(Extracted data entries)
--------------------------------------------------

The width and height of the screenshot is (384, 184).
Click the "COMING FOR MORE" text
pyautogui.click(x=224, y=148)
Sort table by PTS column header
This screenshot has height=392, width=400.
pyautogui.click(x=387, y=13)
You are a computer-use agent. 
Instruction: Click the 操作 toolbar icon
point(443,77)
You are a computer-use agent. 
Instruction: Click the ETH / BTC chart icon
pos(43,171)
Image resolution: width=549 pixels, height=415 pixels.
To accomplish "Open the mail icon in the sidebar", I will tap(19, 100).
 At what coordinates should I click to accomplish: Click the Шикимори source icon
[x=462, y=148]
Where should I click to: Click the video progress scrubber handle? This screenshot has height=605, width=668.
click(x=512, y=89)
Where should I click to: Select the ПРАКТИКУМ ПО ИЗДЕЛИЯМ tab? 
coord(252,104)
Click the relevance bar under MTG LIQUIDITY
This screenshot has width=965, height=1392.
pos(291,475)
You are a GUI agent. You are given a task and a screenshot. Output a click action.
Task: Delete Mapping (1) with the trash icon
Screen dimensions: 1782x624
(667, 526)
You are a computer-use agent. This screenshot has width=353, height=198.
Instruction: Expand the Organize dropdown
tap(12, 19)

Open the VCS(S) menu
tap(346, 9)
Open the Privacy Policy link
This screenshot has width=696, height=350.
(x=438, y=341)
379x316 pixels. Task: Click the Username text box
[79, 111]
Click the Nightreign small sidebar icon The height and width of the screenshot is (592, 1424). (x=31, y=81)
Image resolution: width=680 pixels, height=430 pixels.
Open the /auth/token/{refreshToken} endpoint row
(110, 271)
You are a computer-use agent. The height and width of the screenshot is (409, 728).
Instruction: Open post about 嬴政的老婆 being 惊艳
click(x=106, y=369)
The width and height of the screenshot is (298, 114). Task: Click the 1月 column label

--------------------------------------------------

- [TASK DIRECTIONS]:
Copy every line of the material above verbatim, keeping the original order, spacing, and punctuation.

- [TASK OUTPUT]:
The width and height of the screenshot is (384, 184).
Click the "COMING FOR MORE" text
pyautogui.click(x=224, y=148)
Sort table by PTS column header
This screenshot has height=392, width=400.
pyautogui.click(x=387, y=13)
You are a computer-use agent. 
Instruction: Click the 操作 toolbar icon
point(443,77)
You are a computer-use agent. 
Instruction: Click the ETH / BTC chart icon
pos(43,171)
Image resolution: width=549 pixels, height=415 pixels.
To accomplish "Open the mail icon in the sidebar", I will tap(19, 100).
 At what coordinates should I click to accomplish: Click the Шикимори source icon
[x=462, y=148]
Where should I click to: Click the video progress scrubber handle? This screenshot has height=605, width=668.
click(x=512, y=89)
Where should I click to: Select the ПРАКТИКУМ ПО ИЗДЕЛИЯМ tab? 
coord(252,104)
Click the relevance bar under MTG LIQUIDITY
This screenshot has width=965, height=1392.
pos(291,475)
You are a GUI agent. You are given a task and a screenshot. Output a click action.
Task: Delete Mapping (1) with the trash icon
Screen dimensions: 1782x624
(667, 526)
You are a computer-use agent. This screenshot has width=353, height=198.
Instruction: Expand the Organize dropdown
tap(12, 19)

Open the VCS(S) menu
tap(346, 9)
Open the Privacy Policy link
This screenshot has width=696, height=350.
(x=438, y=341)
379x316 pixels. Task: Click the Username text box
[79, 111]
Click the Nightreign small sidebar icon The height and width of the screenshot is (592, 1424). (x=31, y=81)
Image resolution: width=680 pixels, height=430 pixels.
Open the /auth/token/{refreshToken} endpoint row
(110, 271)
You are a computer-use agent. The height and width of the screenshot is (409, 728).
Instruction: Open post about 嬴政的老婆 being 惊艳
click(x=106, y=369)
The width and height of the screenshot is (298, 114). Task: Click the 1月 column label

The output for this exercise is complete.